Significant racial differences were noted in the unadjusted Kaplan-Meier estimates and in the first two multivariable models. However, these differences were not significant in the final adjusted model when dummy indicators for sites were added. The black-white differences were negligible across all analyses. Hispanic children had later ages of identification than white children in the unadjusted analysis and the first two adjusted analyses. The time ratio for Hispanic children was 6 % lower in Model 1 (1.11) than in Model 3 (1.4). Although no large racial differences existed in the timing of identification, there were significant racial differences in whether children who meet ASD case criteria are ever identified as such by health and education professionals. In adjusted analyses from another report using a subset of these data, black children (odds ratio [OR] = 0.78; 95% confidence interval: 0.64, 0.96), Hispanic (OR = 0.75; 0.55, 0.99) or “other” ethnicity (OR = 0.65; 0.44, 0.97) were less likely than white children to have a documented ASD.26
This disparity was concentrated among children with IQ ≤ 70.
This study has some limitations. The range and quality of independent variables measuring autism symptoms, child health, family socioeconomic status, and access to health care were limited because of the use of record abstraction for the surveillance protocol. The lack of in-person contact with children also means we had no way of validating ASD diagnosis using a standard clinical assessment. Nor was there any way to directly confirm the age of identification. Because of the record abstraction methodology, information about the diagnostic history of a given child was possibly incomplete, and/or the record of a child with an earlier diagnosis was not able to be located.

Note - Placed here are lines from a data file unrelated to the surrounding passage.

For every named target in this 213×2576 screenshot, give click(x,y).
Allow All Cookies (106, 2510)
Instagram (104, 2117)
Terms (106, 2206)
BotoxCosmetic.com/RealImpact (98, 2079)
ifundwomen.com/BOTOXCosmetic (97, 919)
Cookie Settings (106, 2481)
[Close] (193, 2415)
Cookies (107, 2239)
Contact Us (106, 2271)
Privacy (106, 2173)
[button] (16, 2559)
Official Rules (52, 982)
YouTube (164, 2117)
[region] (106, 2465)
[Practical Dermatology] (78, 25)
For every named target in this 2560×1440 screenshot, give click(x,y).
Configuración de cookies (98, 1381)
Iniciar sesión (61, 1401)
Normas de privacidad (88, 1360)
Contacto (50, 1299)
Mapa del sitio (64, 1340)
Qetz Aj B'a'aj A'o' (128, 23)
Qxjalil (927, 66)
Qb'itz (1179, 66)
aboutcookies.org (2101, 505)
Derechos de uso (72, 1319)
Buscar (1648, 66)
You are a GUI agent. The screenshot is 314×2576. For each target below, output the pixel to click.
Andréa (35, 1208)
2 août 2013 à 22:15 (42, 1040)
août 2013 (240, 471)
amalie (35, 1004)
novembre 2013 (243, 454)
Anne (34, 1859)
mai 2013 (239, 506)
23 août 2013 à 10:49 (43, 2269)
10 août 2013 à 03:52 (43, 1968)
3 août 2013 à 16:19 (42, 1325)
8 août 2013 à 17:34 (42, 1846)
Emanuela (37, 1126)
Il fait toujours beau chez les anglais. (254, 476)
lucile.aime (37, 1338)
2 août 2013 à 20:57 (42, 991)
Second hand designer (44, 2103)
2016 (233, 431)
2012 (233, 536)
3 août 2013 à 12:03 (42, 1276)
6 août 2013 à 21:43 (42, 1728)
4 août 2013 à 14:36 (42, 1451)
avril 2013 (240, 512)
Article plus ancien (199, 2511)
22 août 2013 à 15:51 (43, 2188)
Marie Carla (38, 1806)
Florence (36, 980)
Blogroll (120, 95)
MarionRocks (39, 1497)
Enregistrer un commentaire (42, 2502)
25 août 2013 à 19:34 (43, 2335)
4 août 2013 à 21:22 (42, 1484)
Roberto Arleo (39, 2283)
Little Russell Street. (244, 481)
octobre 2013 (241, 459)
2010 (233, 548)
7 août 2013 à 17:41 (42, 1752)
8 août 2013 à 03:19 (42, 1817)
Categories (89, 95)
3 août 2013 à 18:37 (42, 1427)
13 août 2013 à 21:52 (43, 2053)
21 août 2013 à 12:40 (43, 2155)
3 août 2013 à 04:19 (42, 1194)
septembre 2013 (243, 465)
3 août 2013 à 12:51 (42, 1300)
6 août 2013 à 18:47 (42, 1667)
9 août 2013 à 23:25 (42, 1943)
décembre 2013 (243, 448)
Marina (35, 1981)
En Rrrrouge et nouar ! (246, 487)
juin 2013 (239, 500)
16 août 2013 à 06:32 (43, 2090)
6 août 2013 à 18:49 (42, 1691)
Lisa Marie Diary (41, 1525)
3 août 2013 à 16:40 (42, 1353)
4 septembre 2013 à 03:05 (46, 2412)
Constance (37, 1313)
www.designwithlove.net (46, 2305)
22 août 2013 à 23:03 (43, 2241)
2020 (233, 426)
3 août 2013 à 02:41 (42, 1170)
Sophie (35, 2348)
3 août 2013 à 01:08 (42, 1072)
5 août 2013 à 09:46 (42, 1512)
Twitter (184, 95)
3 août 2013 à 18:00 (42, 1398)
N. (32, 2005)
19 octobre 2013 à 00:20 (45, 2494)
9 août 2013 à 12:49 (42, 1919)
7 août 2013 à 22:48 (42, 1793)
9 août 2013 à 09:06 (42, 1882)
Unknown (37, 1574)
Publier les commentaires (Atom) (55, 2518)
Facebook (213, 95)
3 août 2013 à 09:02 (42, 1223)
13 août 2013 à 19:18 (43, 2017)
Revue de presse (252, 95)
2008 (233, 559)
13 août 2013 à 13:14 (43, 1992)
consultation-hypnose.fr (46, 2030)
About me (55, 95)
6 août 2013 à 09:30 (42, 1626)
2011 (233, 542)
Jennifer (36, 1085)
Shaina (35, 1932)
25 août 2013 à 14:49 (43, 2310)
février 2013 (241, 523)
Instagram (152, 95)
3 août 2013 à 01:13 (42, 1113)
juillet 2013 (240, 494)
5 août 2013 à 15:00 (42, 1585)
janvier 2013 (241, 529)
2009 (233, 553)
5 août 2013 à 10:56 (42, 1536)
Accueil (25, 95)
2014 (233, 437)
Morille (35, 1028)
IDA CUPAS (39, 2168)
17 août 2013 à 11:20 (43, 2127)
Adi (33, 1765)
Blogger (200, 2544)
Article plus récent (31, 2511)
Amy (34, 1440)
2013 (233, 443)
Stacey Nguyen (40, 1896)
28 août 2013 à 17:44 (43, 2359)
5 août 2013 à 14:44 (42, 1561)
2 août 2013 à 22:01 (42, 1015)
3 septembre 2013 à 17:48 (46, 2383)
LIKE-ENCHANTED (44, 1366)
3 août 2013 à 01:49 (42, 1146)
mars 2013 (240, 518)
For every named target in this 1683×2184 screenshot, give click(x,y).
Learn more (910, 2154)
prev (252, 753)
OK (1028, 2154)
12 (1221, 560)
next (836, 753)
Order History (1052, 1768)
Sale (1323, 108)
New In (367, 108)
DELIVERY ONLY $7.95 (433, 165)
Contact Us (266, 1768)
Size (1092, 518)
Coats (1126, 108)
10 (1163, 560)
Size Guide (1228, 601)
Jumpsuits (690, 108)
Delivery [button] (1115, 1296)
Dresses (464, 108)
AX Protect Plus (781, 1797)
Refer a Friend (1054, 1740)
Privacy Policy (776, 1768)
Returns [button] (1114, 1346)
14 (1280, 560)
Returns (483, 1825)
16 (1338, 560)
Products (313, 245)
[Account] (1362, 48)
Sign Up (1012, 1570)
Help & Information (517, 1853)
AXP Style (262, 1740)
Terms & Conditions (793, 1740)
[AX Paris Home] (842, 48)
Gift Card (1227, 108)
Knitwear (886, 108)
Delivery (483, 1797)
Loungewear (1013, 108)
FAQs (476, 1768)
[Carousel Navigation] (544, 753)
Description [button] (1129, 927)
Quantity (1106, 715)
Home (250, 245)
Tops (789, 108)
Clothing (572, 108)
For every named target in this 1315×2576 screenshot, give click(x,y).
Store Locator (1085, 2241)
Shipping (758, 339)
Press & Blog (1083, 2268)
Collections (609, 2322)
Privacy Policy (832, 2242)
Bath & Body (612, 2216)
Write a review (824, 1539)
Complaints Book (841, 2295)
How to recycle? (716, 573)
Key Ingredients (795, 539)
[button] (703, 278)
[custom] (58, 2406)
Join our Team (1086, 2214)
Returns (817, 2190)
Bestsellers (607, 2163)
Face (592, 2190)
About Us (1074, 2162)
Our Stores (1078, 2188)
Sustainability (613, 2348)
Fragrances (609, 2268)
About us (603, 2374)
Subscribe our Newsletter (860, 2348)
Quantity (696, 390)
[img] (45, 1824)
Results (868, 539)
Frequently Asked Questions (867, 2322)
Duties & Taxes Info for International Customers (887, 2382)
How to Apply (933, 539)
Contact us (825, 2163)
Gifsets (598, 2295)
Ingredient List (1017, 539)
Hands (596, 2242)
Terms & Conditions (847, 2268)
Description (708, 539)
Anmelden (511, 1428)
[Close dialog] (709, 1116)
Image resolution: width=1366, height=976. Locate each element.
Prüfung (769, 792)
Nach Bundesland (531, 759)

This study also has several strengths. The population-based nature of the sample reduces the influence of volunteer biases found in community surveys. The size and demographic diversity of the sample allowed us to test for demographic disparities with adequate statistical power. The linkage with birth records allowed us to test hypotheses that would have been impossible otherwise.
In summary, this study examined the timing of identification among children with autism using a population-based sample from an ongoing surveillance effort. The large gap between the age at which children can be identified on the basis of best available practices and when they actually are identified suggests the substantial need for further research, innovation, and improvement in this area of practice.